The Flu Is Mutating — And Now, So Is The Shot
Twice a year, the World Health Organization (WHO) meets in order to conduct tests and announce which flu strains will be combated by that year’s vaccine. The vaccines—or flu shots—are released in two waves: one in February for the northern hemisphere’s flu season, and the other in September for the southern hemisphere’s. The process is regulated like clockwork, but its science can often be surprisingly imprecise. According to estimates by the Centers for Disease Control and Prevention, some 40 million Americans suffered from the flu in 2015-16, with 970,000 being hospitalised. If the right strains are included, flu shots have a success rate as high as 70% or 80% (rarely, if ever, will an influenza shot be 100% effective). However, if the right strains aren’t included, that percentage can be significantly lower.
Off-Target Results
The process can be a bit volatile. The 2017/18 flu shot is said to have only a 10% success rate, as evidenced by high numbers of diagnoses in Australia. It’s the kind of problem that feeds into widespread anti-vaccination hysteria, and one that Tom Evans, CEO of Oxford-based vaccine manufacturer Vaccitech, is attempting to do away with entirely. His company is currently working on a trial universal vaccine that intends to immunise patients against every strain of type A influenza—in a single shot.
Traditional flu vaccines work in a highly specific way: they target a protein on the surface of the virus, which comes in 19 different forms. The forms are all identified by a single letter H, which is usually used to emphasize the risk posed by the disease. The swine flu outbreak of 2009 was identified as H1N1; the Aussie Flu this year, strain H3N2, is slated to make for one of Australia’s worst flu seasons over the last decade.
One Shot To Rule Them All
The research has been made possible thanks to a £20 million investment by GV, a venture capital team associated with Google’s parent company Alphabet. Additional funding has come from Sequoia China and the company’s existing backer Oxford Sciences Innovation. The money raised is being split between the many projects each firm is currently working on, with a scheduled completion goal of 2019, at which point the flu vaccine will be ready for final stages of clinical trials.

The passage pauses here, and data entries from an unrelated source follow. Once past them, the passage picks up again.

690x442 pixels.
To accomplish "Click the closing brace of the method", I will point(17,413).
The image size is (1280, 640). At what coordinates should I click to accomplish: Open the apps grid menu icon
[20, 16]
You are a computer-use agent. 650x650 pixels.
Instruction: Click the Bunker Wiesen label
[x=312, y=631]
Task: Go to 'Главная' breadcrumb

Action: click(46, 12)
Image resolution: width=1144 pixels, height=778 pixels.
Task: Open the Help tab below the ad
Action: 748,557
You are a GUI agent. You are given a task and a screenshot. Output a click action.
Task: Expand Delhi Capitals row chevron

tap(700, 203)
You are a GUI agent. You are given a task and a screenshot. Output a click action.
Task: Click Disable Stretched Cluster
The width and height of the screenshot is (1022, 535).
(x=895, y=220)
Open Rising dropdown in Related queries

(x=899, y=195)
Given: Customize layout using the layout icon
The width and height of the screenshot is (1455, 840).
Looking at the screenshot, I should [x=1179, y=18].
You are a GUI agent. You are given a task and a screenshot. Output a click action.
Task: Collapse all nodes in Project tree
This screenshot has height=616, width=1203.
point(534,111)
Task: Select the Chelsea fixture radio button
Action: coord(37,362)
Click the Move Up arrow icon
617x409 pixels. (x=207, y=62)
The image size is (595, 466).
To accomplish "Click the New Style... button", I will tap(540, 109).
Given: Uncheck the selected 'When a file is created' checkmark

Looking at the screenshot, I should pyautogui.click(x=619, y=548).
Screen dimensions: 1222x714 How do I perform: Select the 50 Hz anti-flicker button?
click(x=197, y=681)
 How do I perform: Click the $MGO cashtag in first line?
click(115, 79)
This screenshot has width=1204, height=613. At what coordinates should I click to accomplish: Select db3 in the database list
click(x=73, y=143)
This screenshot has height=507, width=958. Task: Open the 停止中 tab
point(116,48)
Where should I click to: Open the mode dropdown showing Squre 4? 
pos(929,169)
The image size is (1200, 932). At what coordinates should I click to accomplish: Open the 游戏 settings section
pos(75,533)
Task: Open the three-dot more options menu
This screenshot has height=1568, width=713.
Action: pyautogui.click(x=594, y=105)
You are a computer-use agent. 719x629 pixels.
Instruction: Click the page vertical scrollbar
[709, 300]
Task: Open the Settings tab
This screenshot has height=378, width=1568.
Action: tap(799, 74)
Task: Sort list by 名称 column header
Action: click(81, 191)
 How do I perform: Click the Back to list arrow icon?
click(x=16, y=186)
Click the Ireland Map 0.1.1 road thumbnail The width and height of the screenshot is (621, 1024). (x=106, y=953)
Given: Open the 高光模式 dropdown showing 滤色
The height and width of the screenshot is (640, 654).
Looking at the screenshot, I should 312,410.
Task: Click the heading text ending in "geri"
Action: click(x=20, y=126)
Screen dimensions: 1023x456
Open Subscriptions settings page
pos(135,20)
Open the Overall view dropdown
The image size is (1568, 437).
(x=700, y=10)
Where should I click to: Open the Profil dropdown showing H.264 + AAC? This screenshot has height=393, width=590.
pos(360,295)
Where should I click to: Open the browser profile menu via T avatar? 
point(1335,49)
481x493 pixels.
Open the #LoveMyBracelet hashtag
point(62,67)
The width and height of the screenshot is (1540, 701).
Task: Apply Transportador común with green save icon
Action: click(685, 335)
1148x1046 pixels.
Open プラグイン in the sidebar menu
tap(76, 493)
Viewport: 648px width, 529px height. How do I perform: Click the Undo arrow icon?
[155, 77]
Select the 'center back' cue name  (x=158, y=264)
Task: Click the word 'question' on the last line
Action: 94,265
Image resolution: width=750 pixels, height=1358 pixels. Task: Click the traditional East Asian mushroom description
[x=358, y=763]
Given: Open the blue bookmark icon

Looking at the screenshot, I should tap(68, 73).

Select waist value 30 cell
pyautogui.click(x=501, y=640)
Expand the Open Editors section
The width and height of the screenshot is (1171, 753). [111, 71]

It is, as always, rather difficult to successfully predict which strain of the flu will be most prevalent during a specific season. The inability to predict that is largely why the effectiveness of flu shots can sometimes seem unpredictable. Each vaccine only works against the specific strain it’s designed to combat, which makes it impossible to ensure that everyone is vaccinated. But by targeting the protein specifically, Evans’ team hopes to get one step closer to a universal vaccine that builds on and boosts the efficiency of the existing ones.
This wouldn’t be the first time that researchers have attempted to fuse vaccinations with the same level of one-stop efficiency that’s dictating the current tech boom. A group of researchers from the Nebraska Center for Virology succeeded in November 2017 in the early development of a lifelong vaccine. The vaccine has until now only been tested on mice, who survived exposure to what the researchers called “lethal doses of seven of nine widely divergent influenza viruses.” But the results—the mice who received higher doses of the vaccine didn’t get sick at all—have been promising enough to push the idea of human-tests forward.
Universal Cure
The universal vaccine is now entering its second year of a two-year trial, with more than 2,000 people as subjects. The results of the trial will decide the next part of the story, and whether vaccine manufacturers will be clamouring to produce and distribute the shot. But with flu outbreaks responsible for between 250,000 and 500,000 deaths a year, it’s safe to say that the experiment is long overdue. The mutation of the influenza virus is largely to blame for the oft-decreasing efficiency of the shots, meaning that maybe we can take a lesson from the flu itself: as the disease grows stronger, our responses should follow suit.